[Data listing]
┌──

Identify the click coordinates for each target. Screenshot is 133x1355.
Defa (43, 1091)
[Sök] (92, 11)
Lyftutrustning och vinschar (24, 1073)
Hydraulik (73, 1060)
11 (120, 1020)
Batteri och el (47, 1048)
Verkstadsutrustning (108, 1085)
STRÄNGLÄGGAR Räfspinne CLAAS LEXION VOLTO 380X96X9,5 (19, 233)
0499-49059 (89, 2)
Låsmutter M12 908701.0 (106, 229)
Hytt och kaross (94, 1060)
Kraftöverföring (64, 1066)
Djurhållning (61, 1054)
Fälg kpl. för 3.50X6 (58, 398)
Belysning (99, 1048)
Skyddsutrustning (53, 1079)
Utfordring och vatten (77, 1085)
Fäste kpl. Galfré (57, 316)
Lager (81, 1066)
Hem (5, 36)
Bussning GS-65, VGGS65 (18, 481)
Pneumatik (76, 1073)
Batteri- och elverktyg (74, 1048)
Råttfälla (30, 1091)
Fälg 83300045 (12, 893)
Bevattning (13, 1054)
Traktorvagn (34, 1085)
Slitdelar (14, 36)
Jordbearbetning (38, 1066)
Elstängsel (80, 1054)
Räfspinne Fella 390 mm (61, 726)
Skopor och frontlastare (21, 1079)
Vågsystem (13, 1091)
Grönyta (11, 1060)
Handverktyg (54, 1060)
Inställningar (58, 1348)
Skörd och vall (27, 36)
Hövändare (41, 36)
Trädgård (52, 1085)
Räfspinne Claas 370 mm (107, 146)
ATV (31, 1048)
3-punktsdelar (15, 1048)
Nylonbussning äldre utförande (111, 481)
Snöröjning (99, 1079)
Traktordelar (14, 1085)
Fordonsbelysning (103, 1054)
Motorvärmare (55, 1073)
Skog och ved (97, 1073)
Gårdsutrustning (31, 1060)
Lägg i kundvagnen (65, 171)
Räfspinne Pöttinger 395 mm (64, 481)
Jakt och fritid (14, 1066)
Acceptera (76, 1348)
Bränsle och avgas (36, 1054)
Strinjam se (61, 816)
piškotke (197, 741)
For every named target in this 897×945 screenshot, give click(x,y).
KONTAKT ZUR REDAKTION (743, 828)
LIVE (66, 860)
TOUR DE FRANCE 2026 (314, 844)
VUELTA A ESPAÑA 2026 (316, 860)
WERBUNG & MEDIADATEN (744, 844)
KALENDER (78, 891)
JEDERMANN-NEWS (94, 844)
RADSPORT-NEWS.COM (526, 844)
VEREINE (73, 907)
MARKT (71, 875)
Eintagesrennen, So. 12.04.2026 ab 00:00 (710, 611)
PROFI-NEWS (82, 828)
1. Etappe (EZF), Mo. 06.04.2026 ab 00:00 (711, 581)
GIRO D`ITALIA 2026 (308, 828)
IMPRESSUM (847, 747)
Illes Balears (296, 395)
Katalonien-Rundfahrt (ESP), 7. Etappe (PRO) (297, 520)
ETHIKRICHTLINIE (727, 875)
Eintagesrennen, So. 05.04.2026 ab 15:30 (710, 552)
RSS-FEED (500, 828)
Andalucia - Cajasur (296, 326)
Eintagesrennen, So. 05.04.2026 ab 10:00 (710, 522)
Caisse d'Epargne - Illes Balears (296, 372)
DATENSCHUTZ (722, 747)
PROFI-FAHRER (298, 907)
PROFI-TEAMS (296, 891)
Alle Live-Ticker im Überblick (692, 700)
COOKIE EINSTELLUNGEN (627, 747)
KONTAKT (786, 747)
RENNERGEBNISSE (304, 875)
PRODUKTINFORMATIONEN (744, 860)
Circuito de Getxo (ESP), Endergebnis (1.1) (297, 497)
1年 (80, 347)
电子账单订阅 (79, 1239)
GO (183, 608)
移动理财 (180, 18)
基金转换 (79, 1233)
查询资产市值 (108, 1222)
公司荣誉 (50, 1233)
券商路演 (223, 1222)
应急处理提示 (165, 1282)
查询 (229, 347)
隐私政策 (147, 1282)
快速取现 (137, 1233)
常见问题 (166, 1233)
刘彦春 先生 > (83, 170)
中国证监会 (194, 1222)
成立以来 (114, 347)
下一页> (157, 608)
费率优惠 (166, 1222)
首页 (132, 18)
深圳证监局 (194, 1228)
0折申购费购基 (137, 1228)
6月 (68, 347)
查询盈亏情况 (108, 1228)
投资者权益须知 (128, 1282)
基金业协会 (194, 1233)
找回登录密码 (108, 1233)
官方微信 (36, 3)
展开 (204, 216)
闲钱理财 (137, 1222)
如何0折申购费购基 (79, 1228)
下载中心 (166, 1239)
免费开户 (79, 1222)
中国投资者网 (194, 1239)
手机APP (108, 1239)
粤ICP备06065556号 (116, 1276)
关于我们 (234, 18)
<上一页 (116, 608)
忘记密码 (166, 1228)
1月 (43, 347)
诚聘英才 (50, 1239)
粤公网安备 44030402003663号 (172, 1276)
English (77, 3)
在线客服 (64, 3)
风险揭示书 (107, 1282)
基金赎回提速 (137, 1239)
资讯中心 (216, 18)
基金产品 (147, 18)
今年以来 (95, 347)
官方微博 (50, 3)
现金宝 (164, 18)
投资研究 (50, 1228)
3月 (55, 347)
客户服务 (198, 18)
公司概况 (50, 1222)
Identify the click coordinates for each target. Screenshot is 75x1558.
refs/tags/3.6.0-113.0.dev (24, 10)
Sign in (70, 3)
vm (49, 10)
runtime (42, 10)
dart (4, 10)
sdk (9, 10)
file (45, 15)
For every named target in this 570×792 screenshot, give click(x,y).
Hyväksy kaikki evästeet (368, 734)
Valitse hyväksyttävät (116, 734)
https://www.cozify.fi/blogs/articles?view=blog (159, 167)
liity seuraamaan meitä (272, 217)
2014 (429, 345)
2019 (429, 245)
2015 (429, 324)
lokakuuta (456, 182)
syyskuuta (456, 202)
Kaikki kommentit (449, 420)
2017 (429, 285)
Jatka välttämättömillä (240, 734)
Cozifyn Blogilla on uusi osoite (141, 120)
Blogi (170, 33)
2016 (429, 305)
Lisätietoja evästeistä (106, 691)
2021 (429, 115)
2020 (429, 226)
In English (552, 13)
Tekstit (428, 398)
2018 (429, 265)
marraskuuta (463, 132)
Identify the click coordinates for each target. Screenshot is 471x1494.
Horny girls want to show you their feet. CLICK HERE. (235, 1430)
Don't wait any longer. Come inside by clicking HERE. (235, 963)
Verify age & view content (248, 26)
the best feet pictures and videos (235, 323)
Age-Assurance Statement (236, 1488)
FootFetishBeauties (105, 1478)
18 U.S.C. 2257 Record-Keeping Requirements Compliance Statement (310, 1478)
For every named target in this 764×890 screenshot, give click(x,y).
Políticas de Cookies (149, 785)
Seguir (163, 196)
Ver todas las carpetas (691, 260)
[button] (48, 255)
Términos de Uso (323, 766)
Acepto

└──

**Task brief:** Rewrite the data as a numbered list, starting at the first line and ending with the line containing "Illes Balears (296, 395)". Include both of those lines and omit any blank lines.

**Worked answer:**
1. Identify the click coordinates for each target. Screenshot is 133x1355.
2. Defa (43, 1091)
3. [Sök] (92, 11)
4. Lyftutrustning och vinschar (24, 1073)
5. Hydraulik (73, 1060)
6. 11 (120, 1020)
7. Batteri och el (47, 1048)
8. Verkstadsutrustning (108, 1085)
9. STRÄNGLÄGGAR Räfspinne CLAAS LEXION VOLTO 380X96X9,5 (19, 233)
10. 0499-49059 (89, 2)
11. Låsmutter M12 908701.0 (106, 229)
12. Hytt och kaross (94, 1060)
13. Kraftöverföring (64, 1066)
14. Djurhållning (61, 1054)
15. Fälg kpl. för 3.50X6 (58, 398)
16. Belysning (99, 1048)
17. Skyddsutrustning (53, 1079)
18. Utfordring och vatten (77, 1085)
19. Fäste kpl. Galfré (57, 316)
20. Lager (81, 1066)
21. Hem (5, 36)
22. Bussning GS-65, VGGS65 (18, 481)
23. Pneumatik (76, 1073)
24. Batteri- och elverktyg (74, 1048)
25. Råttfälla (30, 1091)
26. Fälg 83300045 (12, 893)
27. Bevattning (13, 1054)
28. Traktorvagn (34, 1085)
29. Slitdelar (14, 36)
30. Jordbearbetning (38, 1066)
31. Elstängsel (80, 1054)
32. Räfspinne Fella 390 mm (61, 726)
33. Skopor och frontlastare (21, 1079)
34. Vågsystem (13, 1091)
35. Grönyta (11, 1060)
36. Handverktyg (54, 1060)
37. Inställningar (58, 1348)
38. Skörd och vall (27, 36)
39. Hövändare (41, 36)
40. Trädgård (52, 1085)
41. Räfspinne Claas 370 mm (107, 146)
42. ATV (31, 1048)
43. 3-punktsdelar (15, 1048)
44. Nylonbussning äldre utförande (111, 481)
45. Snöröjning (99, 1079)
46. Traktordelar (14, 1085)
47. Fordonsbelysning (103, 1054)
48. Motorvärmare (55, 1073)
49. Skog och ved (97, 1073)
50. Gårdsutrustning (31, 1060)
51. Lägg i kundvagnen (65, 171)
52. Räfspinne Pöttinger 395 mm (64, 481)
53. Jakt och fritid (14, 1066)
54. Acceptera (76, 1348)
55. Bränsle och avgas (36, 1054)
56. Strinjam se (61, 816)
57. piškotke (197, 741)
58. For every named target in this 897×945 screenshot, give click(x,y).
59. KONTAKT ZUR REDAKTION (743, 828)
60. LIVE (66, 860)
61. TOUR DE FRANCE 2026 (314, 844)
62. VUELTA A ESPAÑA 2026 (316, 860)
63. WERBUNG & MEDIADATEN (744, 844)
64. KALENDER (78, 891)
65. JEDERMANN-NEWS (94, 844)
66. RADSPORT-NEWS.COM (526, 844)
67. VEREINE (73, 907)
68. MARKT (71, 875)
69. Eintagesrennen, So. 12.04.2026 ab 00:00 (710, 611)
70. PROFI-NEWS (82, 828)
71. 1. Etappe (EZF), Mo. 06.04.2026 ab 00:00 (711, 581)
72. GIRO D`ITALIA 2026 (308, 828)
73. IMPRESSUM (847, 747)
74. Illes Balears (296, 395)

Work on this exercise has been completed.